● **Jobs**:
A: In the thread about the snake-tossing incident, at about what time were Mr Marriott and his wife driving home?
B: Copy out the listing, starting at the line that has "Personajes (211, 2463)" and ending after the line that has "Cloud Business Pages (432, 2527)", with "Futbol" changed to "Fútbol" and nothing else altered.

# Tossing live snake was no joke



## butterfly33 (Oct 19, 2009)

*Published On:* 10-19-2009
*Source:* Fraser Coast Advocate

When Malcolm Marriott spotted a large group of youths walking along Lennox Street on Friday night, he never imagined they would throw a live carpet python at his passing car.

The alcohol bottles they were swigging from, maybe. But a snake? Never.

“I couldn't believe it,” the long-time Maryborough resident said. “The fact they'd throw a defenceless animal under a car is disgusting.”

Mr Marriott said he and his wife were driving home about 9.30pm and were passing the Doon Villa Bowls Club when the incident happened. He said he saw two boys rush to pick something up, before realising they were holding a carpet snake.

*Go to Original Article*


----------



## butterfly33 (Oct 19, 2009)

*Cruelty to snakes*

Stupid kids. I wonder how they'd like to be thrown under a car!
:evil:


----------



## Specks (Oct 19, 2009)

little pricks. lets see how a car bumber feels across their face at 60 kmh arrggghhh:evil:


----------



## Rainbow-Serpent (Oct 19, 2009)

What moronic little turds....

How'd they like it if I throw them under a car....or a truck :evil:


----------



## pythons73 (Oct 19, 2009)

This sort of stuff makes me mad,i had a incident up here with a few kids with a 5feet Carpet which was in a bad way,so i just took it from them,no complaints ,and handed it over to someone that works with Fawna,the poor thing ended up dying 4-5 months later...MARK


----------



## biggie (Oct 19, 2009)

public nuisance that's pretty lame
atleast animal cruelty they'd get more trouble for keeping it as pet.


----------



## Rainbow-Serpent (Oct 19, 2009)

Yeah I agree, Public Nuisance is just one of the things the little dweebs should have been charged for.

Public Nuisance
Animal Cruelty
Attempted Murder 

Theres a whole list!!


----------



## Joemal (Oct 19, 2009)

Rainbow-Serpent said:


> Yeah I agree, Public Nuisance is just one of the things the little dweebs should have been charged for.
> 
> Public Nuisance
> Animal Cruelty
> ...


Sorry Rainbow but with the way our justice system is they will only end up with a slap on the wrist .


----------



## Specks (Oct 19, 2009)

well to be honest our justice system SUCKS! big time.its a load of bs if u ask me. killing an animal intentionally is a nuicence. so i annoy someone when something gets killed. that is crap.animal cruelty is what they should get and the punishment should be letting a huge scrubbie bite the kids on the sack. hows that fair. btw let them smell like a bunny rabbit first. hate people that do this kinda crap and can get away with it.makes me sick.


----------



## reptilefan95 (Oct 19, 2009)

I just wished they would have tried to pick up an eastern brown and all got bitten!!


----------



## LiasisKing (Oct 19, 2009)

*Lol*



specksta1er said:


> well to be honest our justice system SUCKS! big time.its a load of bs if u ask me. killing an animal intentionally is a nuicence. so i annoy someone when something gets killed. that is crap.animal cruelty is what they should get and the punishment should be letting a huge scrubbie bite the kids on the sack. hows that fair. btw let them smell like a bunny rabbit first. hate people that do this kinda crap and can get away with it.makes me sick.

Source data:
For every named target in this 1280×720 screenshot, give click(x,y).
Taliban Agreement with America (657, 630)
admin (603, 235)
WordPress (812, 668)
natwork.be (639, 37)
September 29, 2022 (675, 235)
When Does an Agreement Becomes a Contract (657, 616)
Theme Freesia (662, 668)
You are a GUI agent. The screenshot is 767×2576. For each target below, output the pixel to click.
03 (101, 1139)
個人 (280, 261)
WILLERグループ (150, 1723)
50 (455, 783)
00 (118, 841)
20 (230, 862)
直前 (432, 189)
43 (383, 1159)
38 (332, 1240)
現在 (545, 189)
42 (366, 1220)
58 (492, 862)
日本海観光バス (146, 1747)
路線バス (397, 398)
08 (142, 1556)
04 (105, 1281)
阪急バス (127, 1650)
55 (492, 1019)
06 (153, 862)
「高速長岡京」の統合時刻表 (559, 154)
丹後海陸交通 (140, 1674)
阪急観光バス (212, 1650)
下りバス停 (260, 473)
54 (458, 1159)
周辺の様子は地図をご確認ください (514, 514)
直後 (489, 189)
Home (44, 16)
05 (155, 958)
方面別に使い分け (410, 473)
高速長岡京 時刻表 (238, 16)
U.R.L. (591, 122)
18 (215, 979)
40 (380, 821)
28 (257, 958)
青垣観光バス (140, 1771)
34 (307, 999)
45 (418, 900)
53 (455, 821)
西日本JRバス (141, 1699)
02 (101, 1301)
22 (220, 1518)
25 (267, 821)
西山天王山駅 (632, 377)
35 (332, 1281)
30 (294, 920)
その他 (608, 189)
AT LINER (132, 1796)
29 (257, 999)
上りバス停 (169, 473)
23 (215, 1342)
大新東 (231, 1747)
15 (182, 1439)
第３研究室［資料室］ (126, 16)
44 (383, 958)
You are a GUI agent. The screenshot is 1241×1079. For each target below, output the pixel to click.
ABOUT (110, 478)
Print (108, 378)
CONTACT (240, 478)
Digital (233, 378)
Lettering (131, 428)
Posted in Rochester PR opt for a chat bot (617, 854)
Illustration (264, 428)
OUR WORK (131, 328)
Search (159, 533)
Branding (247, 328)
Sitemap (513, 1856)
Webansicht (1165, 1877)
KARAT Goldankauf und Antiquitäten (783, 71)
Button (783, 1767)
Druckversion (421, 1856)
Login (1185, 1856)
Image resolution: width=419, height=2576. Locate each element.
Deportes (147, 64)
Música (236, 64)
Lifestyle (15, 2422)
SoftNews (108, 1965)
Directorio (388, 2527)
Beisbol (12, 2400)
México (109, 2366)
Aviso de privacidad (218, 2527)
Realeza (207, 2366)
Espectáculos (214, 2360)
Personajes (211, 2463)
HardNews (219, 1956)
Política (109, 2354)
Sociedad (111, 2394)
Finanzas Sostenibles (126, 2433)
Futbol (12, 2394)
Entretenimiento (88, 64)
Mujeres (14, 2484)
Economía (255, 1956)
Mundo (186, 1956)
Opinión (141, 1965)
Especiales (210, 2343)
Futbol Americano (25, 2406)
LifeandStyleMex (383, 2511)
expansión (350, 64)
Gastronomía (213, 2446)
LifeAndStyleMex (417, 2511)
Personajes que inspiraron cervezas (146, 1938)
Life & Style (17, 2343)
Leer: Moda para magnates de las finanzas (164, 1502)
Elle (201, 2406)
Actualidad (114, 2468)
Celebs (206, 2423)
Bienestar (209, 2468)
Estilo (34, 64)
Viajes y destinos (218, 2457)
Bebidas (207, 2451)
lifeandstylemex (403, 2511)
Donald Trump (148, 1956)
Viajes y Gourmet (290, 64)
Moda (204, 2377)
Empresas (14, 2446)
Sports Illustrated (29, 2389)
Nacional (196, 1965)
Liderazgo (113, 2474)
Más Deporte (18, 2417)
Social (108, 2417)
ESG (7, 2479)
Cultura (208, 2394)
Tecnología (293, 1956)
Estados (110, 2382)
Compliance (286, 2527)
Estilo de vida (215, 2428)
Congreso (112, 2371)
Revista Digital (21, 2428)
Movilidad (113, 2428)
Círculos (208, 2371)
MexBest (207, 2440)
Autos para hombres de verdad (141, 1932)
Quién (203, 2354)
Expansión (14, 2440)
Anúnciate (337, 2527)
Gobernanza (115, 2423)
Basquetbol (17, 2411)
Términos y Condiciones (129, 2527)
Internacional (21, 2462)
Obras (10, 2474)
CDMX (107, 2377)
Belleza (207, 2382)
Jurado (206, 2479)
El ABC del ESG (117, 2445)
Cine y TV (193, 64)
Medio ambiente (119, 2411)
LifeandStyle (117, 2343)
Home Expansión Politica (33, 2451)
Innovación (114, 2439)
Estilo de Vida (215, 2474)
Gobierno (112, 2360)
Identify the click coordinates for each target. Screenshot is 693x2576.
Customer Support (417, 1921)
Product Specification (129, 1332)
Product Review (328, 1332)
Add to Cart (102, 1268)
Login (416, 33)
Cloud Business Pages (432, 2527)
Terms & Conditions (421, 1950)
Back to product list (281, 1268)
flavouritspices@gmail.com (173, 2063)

● **Responses for each task**:
A: About 9.30pm.

B:
Personajes (211, 2463)
HardNews (219, 1956)
Política (109, 2354)
Sociedad (111, 2394)
Finanzas Sostenibles (126, 2433)
Fútbol (12, 2394)
Entretenimiento (88, 64)
Mujeres (14, 2484)
Economía (255, 1956)
Mundo (186, 1956)
Opinión (141, 1965)
Especiales (210, 2343)
Fútbol Americano (25, 2406)
LifeandStyleMex (383, 2511)
expansión (350, 64)
Gastronomía (213, 2446)
LifeAndStyleMex (417, 2511)
Personajes que inspiraron cervezas (146, 1938)
Life & Style (17, 2343)
Leer: Moda para magnates de las finanzas (164, 1502)
Elle (201, 2406)
Actualidad (114, 2468)
Celebs (206, 2423)
Bienestar (209, 2468)
Estilo (34, 64)
Viajes y destinos (218, 2457)
Bebidas (207, 2451)
lifeandstylemex (403, 2511)
Donald Trump (148, 1956)
Viajes y Gourmet (290, 64)
Moda (204, 2377)
Empresas (14, 2446)
Sports Illustrated (29, 2389)
Nacional (196, 1965)
Liderazgo (113, 2474)
Más Deporte (18, 2417)
Social (108, 2417)
ESG (7, 2479)
Cultura (208, 2394)
Tecnología (293, 1956)
Estados (110, 2382)
Compliance (286, 2527)
Estilo de vida (215, 2428)
Congreso (112, 2371)
Revista Digital (21, 2428)
Movilidad (113, 2428)
Círculos (208, 2371)
MexBest (207, 2440)
Autos para hombres de verdad (141, 1932)
Quién (203, 2354)
Expansión (14, 2440)
Anúnciate (337, 2527)
Gobernanza (115, 2423)
Basquetbol (17, 2411)
Términos y Condiciones (129, 2527)
Internacional (21, 2462)
Obras (10, 2474)
CDMX (107, 2377)
Belleza (207, 2382)
Jurado (206, 2479)
El ABC del ESG (117, 2445)
Cine y TV (193, 64)
Medio ambiente (119, 2411)
LifeandStyle (117, 2343)
Home Expansión Politica (33, 2451)
Innovación (114, 2439)
Estilo de Vida (215, 2474)
Gobierno (112, 2360)
Identify the click coordinates for each target. Screenshot is 693x2576.
Customer Support (417, 1921)
Product Specification (129, 1332)
Product Review (328, 1332)
Add to Cart (102, 1268)
Login (416, 33)
Cloud Business Pages (432, 2527)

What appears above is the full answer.